Figure 1. Renilla expression from the IRES reporter system.

Figure 1.

(A) A schematic representation of the IRS reporter. The scheme depicts the cloned pre-mRNA where the sequence of the CrPV IRES is split between the latent exon (green) and the downstream exon (blue). The two possible 5’ alternative splicing events are illustrated. When splicing occurs at the authentic 5’ splice site (left), no Renilla is expressed because its sequence is out of frame of the first AUG, and it cannot be expressed from the CrPV IRES as the transcript lacks the essential nucleotides from the 5’ end of that IRES. However, when latent splicing occurs (right), Renilla is expressed through an intact CrPV IRES (magenta). Large box-exon; small box-latent exon; colored lines - indicated split IRES sequences; ATG – initiation codon sequence; red octagon – in-frame stop codon. (B) Schematic drawings of the four Renilla constructs: IRS1, the reporter construct; IRS2 and IRS3, constructs in which the start codon sequence was mutated from ATG to ACG, or AAA, respectively; IRS6, in which the 3’ splice site was mutated. Expected Renilla expression (+) or lack of expression (−) from the IRS constructs is indicated on the right. (C) HEK 293T cells were transfected with each of the indicated plasmids. Forty-eight hr. post-transfection luminescence levels were measured from Renilla and Firefly luciferase (Promega Dual-Luciferase system). Levels of latent splicing are expressed as the ratio between the luminescence of Renilla luciferase to that from the Firefly luciferase. As expected, the Renilla luciferase levels increase significantly (p<0.01) in cells transfected with IRS constructs having a mutation in the start codon (ATG->ACG, ATG->AAA; IRS2 and IRS3 respectively), as a consequence of latent splicing. Background levels are observed in the cases of IRS1 and IRS6. (D) Scheme of the luminescence screen for RBPs involved in SOS.

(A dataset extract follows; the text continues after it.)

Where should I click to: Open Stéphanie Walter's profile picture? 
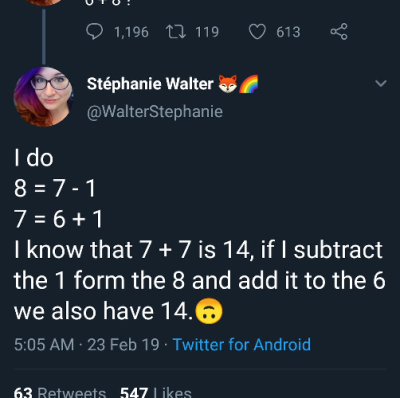(43, 97)

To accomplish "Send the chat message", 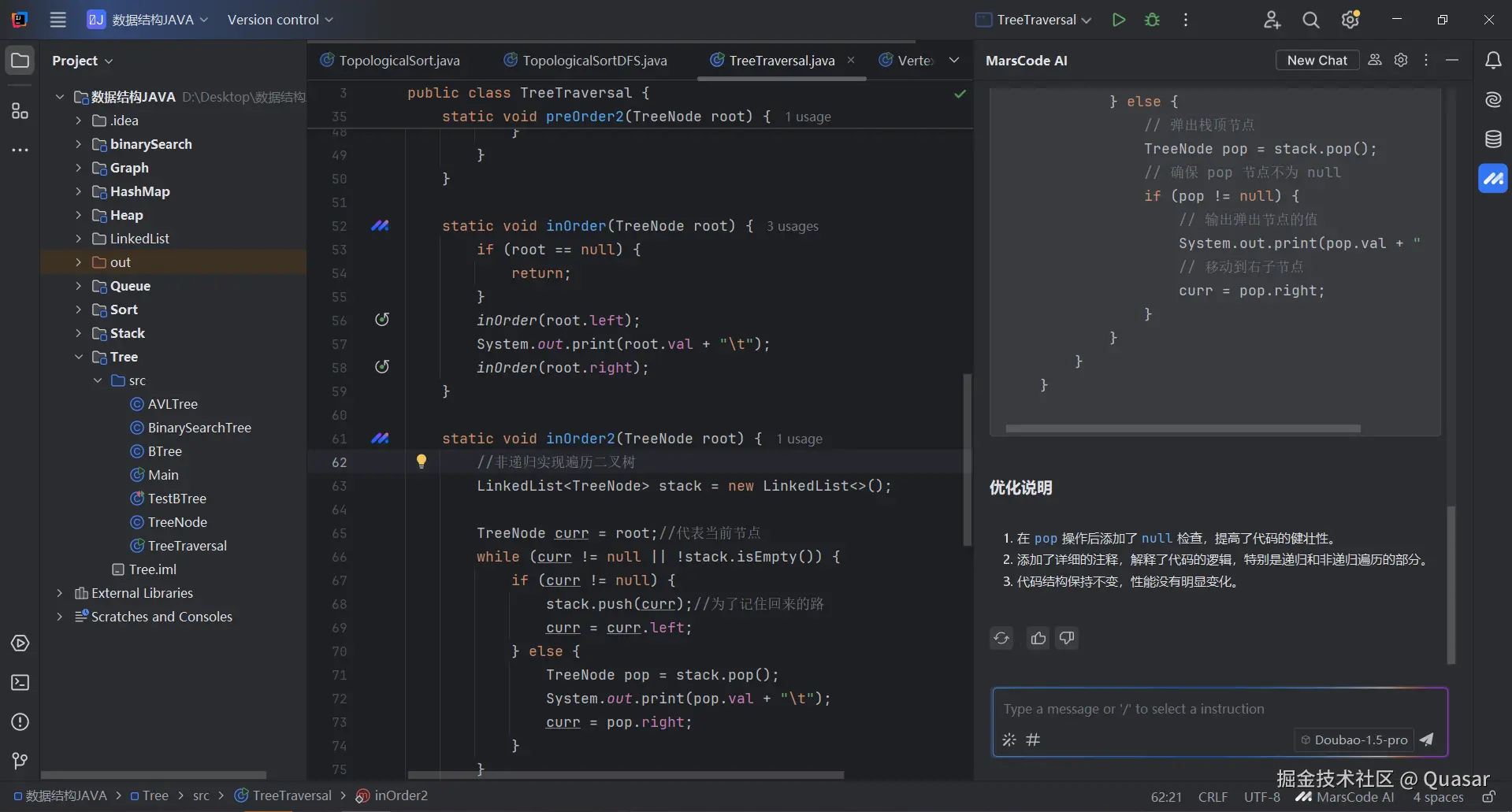I will click(x=1426, y=740).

The four IRS constructs were individually transfected into HEK 293T cells, and 48 h post-transfection, the Renilla and Firefly luciferase output was measured. As expected, mutation of the start codon (both IRS2 and IRS3) resulted in a substantial increase in Renilla luciferase expression. As expected, a low Renilla signal was obtained with IRS1 under normal growth conditions, indicating minimal latent splicing, also seen in the negative control IRS6. Under heat shock, which suppresses SOS and activates latent splicing (Miriami et al. 1994; Nevo et al. 2012; Nevo et al. 2015), IRS1 showed a robust Renilla signal (Supplementary Figure S1), demonstrating its utility as a reporter for screening activators of latent splicing.

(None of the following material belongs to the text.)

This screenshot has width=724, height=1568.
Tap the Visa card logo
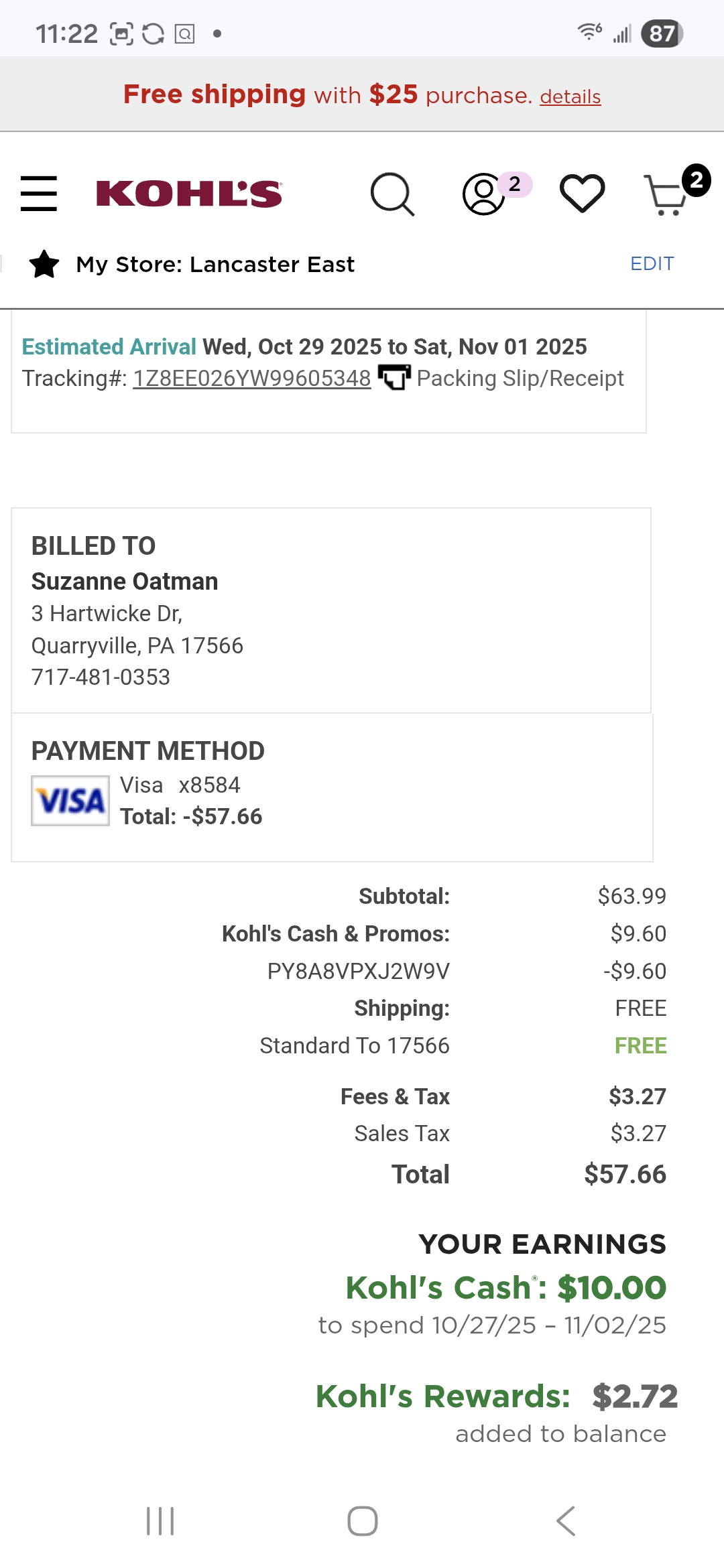(x=70, y=801)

Using our reporter system, we calibrated and conducted a high-throughput genetic screen in human osteosarcoma (U2OS) cells to identify RBPs that suppress SOS and activate latent splicing (see Materials and Methods, and Figure 1D). Cells grown in 384-well plates were transiently transfected with either the IRS1 or IRS6 plasmids, and RBPs were knocked down using a pool of four different siRNAs. After seventy-two hours, the cells were harvested, and we measured the Renilla to Firefly luciferase ratio. We calculated the average activation of latent splicing following RBP knockdowns by normalizing the luciferase signal from the IRS1 sample against the negative control (IRS6). Positive hits were identified only if the luciferase increase was observed in both replicates and was at least one standard deviation greater than the average signal from the entire microplate. This screening revealed ten RBPs whose knockdown led to the activation of latent splicing (see Table 1 and Supplementary Table S1).

Table 1.

Top hits of RBP screen and results of deconvolution validation.

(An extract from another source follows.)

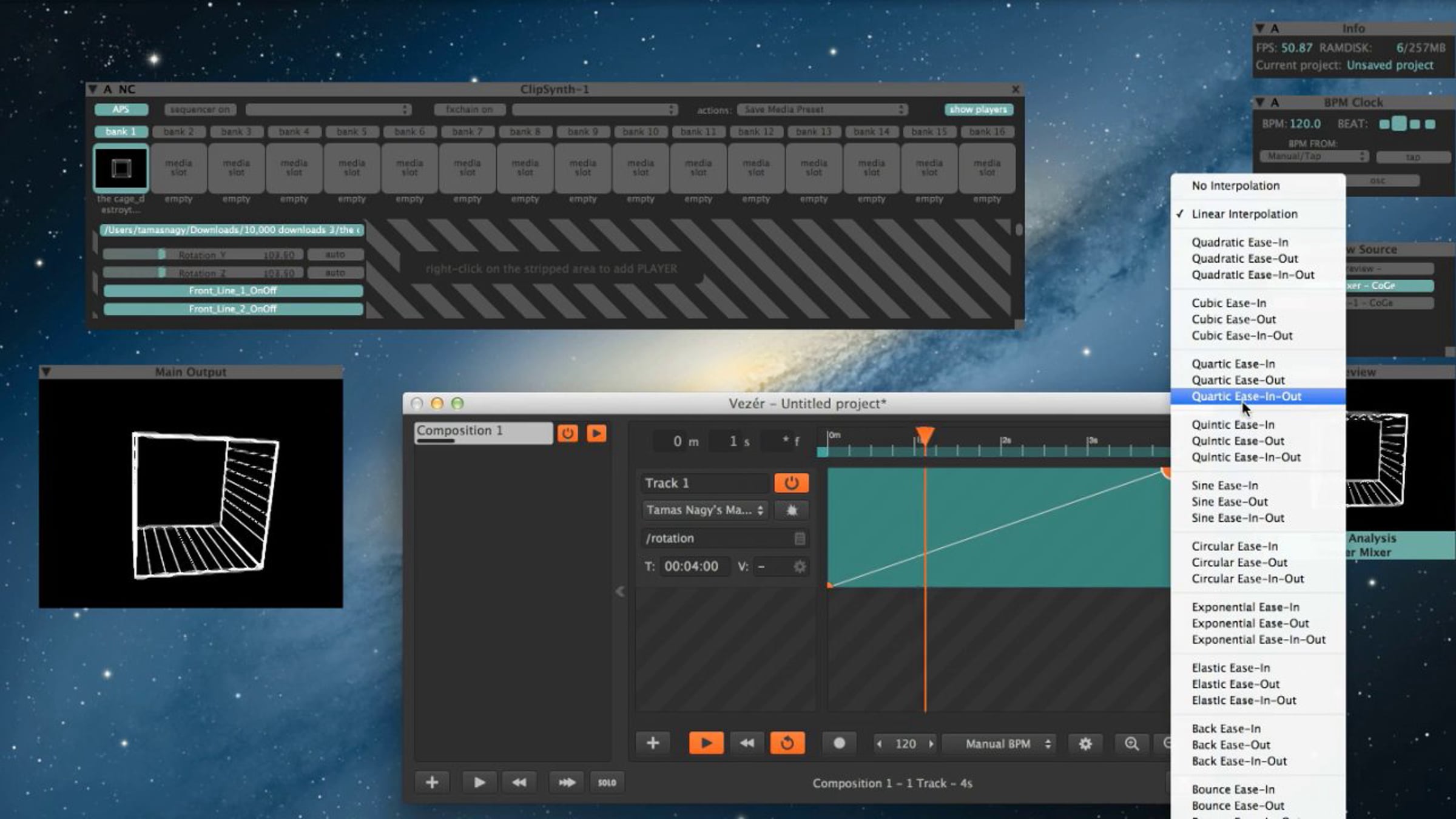Open the settings gear beside Manual BPM
The image size is (1456, 819).
pos(1085,744)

No Protein name IRS1/IRS6 Ave Remarks Deconvolution
1 RBP2 1.66 Intracellular transport of retinol 2/4
2 DHX38 1.52 Prp16 helicase 2/4
3 THOC4 1.48 ALY/REF export and splicing protein 4/4
4 RBM27 1.47 RNA binding protein 2/4
5 PPIE 1.46 Catalyzes isomerization of prolines 4/4
6 DHX37 1.43 DEAD box RNA helicase 1/4
7 RBMY1B 1.4 RNA Binding Motif Protein Y-Linked Family 1 member B, with SRGY boxes in C-terminus 0/4
8 BAMBI 1.38 BMP And Activin Membrane Bound Inhibitor 1/4
9 DDX41 1.34 DEAD box helicase 2/4
10 CBX8 1.32 Component of a gene repressor complex 1/4

We validated the results of our high-throughput screening by measuring latent splice site activation in our reporters after knockdown of our ten identified hits with each individual siRNA from the initial pool of four. For validation, we required that at least two siRNAs activate latent splicing. This rescreen revealed six hits: RBP2, DHX38, THOC4, RBM27, PPIE, and DDX41 (Table 1). Knockdown of negative control RBPs, UPF1 (RENT1) and ELAVL3, did not activate latent splicing, confirming our previous results that SOS is indeed not dependent on UPF1 and thus NMD (Wachtel et al. 2004; Nevo et al. 2015).

In addition to the six hits from the screen, we also tested the effect of three heterogeneous nuclear ribonucleoproteins (hnRNPs) - HNRNPA1, HNRNPA2B1, and HNRNPC - on our reporter system as well as on the CAD minigene (Li et al. 2002), considering their well-established roles in splicing regulation and nuclear mRNA processing. Of these additional targets, only HNRNPA2B1 knockdown resulted in latent splice site activation (Figure 2), further highlighting the variability in function of the hnRNPs (Geuens et al. 2016). RT-PCR after knockdown of DHX38 confirmed the expected increase in reporter mRNA levels (Figure 2E). Because of their well-established role in splicing (Schwer and Guthrie 1991; Masuda et al. 2005; Chi et al. 2013; Polprasert et al. 2015; Thapar 2015), we concentrated our follow-up efforts on characterizing ALYREF, PPIE, DHX38, DDX41, and HNRNPA2B1 as potential components of the SOS system.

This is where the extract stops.